Digiday: ‘Brands aren’t people. And if they were, they’d hate ads too.’
What’s the thesis?
Brands should look for ways to be niche publishers, not broadcast advertisers. Talk to a smaller, more relevant and engaged group who will take your content, share it and integrate it into their relevant conversations on their platforms of choice for you.
Why should I care? This is a variation on the larger pushback we’re seeing on brands using social (mostly Facebook) for scale and substituting impressions for engagement. And the re-examination of earned media’s value vs. paid media.
Anything else? The YouTube Hero, Hub, Hygiene strategy he mentions sounds odd, but it’s how YouTube content creators formed a loyal subscriber base without big budgets.
Who else is talking about this? See last month’s Newcastle item.
What’s the next thing people will be saying about this? At this rate, I’m assuming you’ll see people falling all over themselves to name their SXSW talk “Facebook Is Dead.” Oh and then there’s this:

Quartz: Messaging apps are reprising the web’s business model, circa 1999
What’s the thesis?
“The internet giants of the present era are rushing to…become the Google of mobile.” The old web portal model (Yahoo will find everything for you) has become a mobile brand model (YOUR FAVORITE INTERNET BRAND HERE will provide you with every conceivable mobile service – email, messaging, gaming, travel reservations, etc.).
Why should I care? Theoretically, the more data brands have on consumer activities, the more customizable and effective they can be at marketing to them.
Anything else? “What is your brand’s Yo! strategy?” went from a joke to an actual thing people are talking about in two months. And apparently, ICQ use is increasing again. <digression>I really miss the early aughts, you guys. Even if half the music was terrible.</digression>
Who else is talking about this: I remain skeptical about broad use of new mobile apps as smartphone adoption plateaus. This Nielsen study says time spent using apps is on the rise, but people aren’t trying new apps. Emarketer backs this up with its own data. (Though this data might be affected as trusted brands like Facebook and others expand offerings in the space.)
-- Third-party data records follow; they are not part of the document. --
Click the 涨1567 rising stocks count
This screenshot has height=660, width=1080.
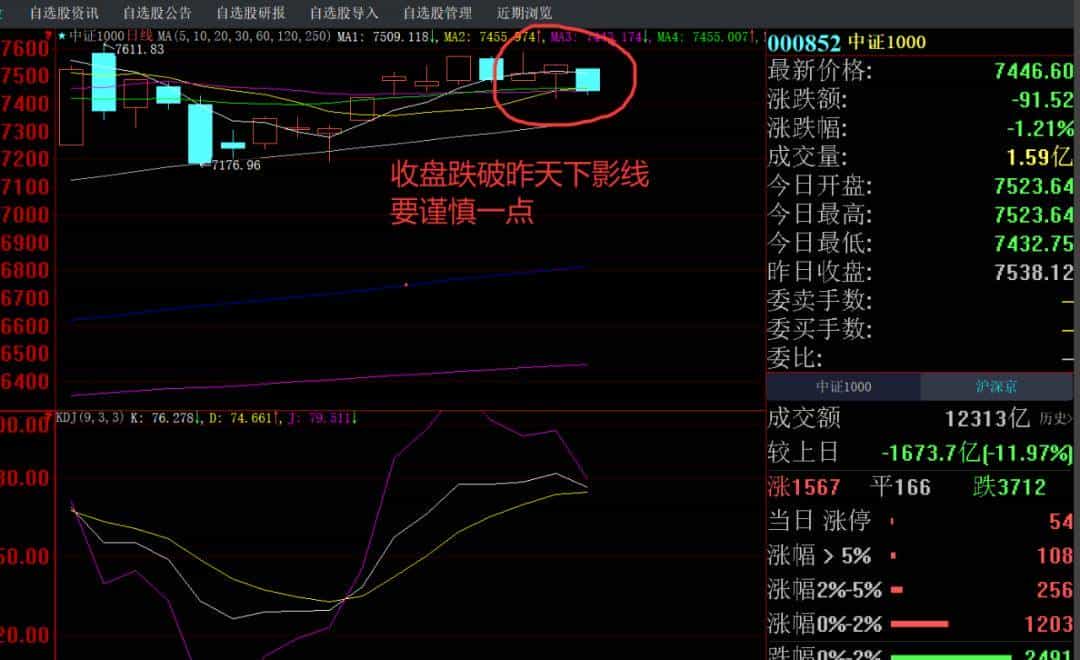pos(803,487)
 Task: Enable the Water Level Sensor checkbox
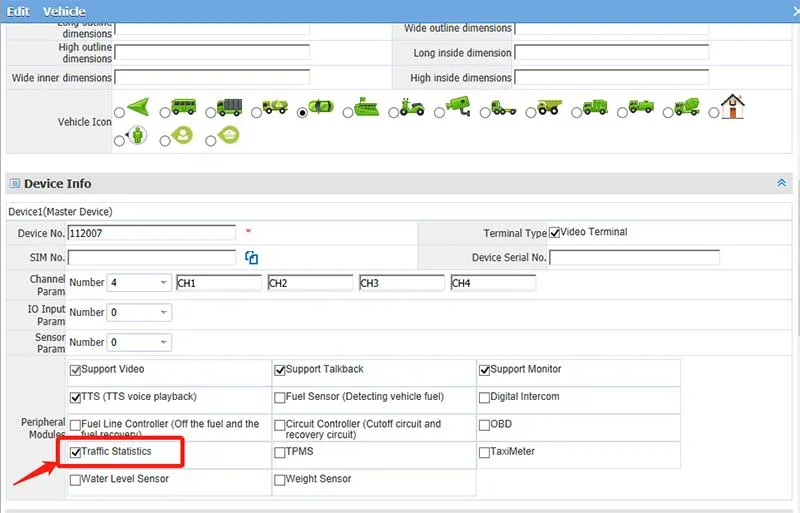click(76, 480)
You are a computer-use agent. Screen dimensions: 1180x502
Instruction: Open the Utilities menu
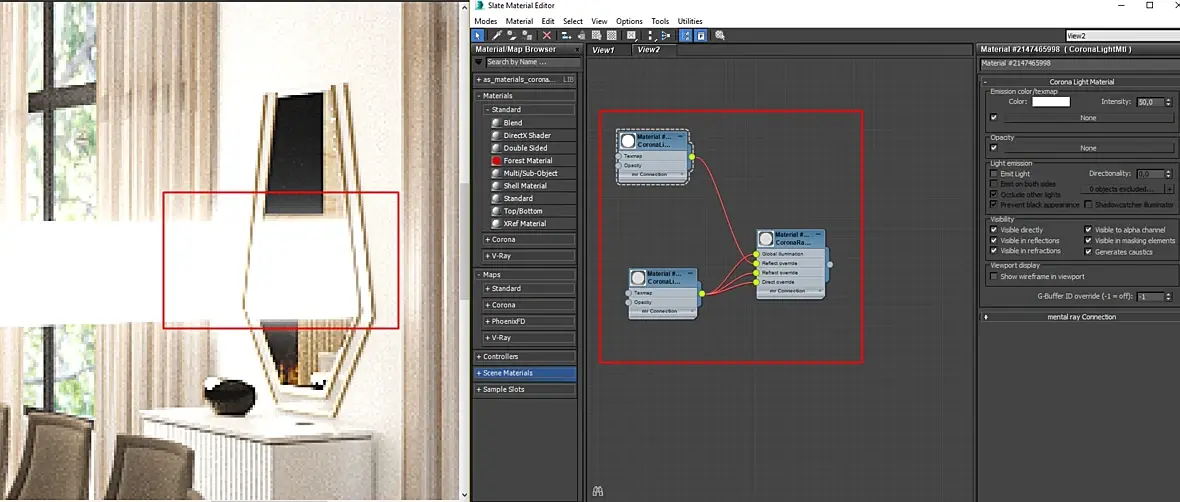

What’s the next thing people will be saying about this? Mobile data is probably the most personal of all (think about the content of the last email or photo you sent someone). With the Snapchat security breach still fresh in mind, upstart brands ability to compete will rest on their ability to prove they can keep user data secure.

Rolling Stone: The Presidency and the Press: A former Obama spokesman on the history of the toxic relationship
What’s the thesis? “To communicate with everybody in this country at the same time and get them all wrapped around one issue – it’s very much an idea whose time has passed.”
Why should I care? This piece isn’t really about content marketing per se, but the above quote and the details about how the Obama administration often goes around traditional media outlets (and matches their reach) to get its unfiltered message directly to the American people offers plenty of lessons for brands.
Anything else? I never thought about how media cost-cutting led directly to more coverage of smaller stories but it’s pretty obvious in retrospect. Less money for more complex reporting means you spend time on gaffes and nonsense.
Who else is talking about this? The Boston Herald did a story on social media portals’ effects on the 2016 election. iCitizen is an app that helps voters track issues that are important to them. What’s the next thing people will be saying about this? The election is more than two years away and that’s forever in both politics and technology so anybody who thinks they have it figured out in advance of 2015 is probably full of it.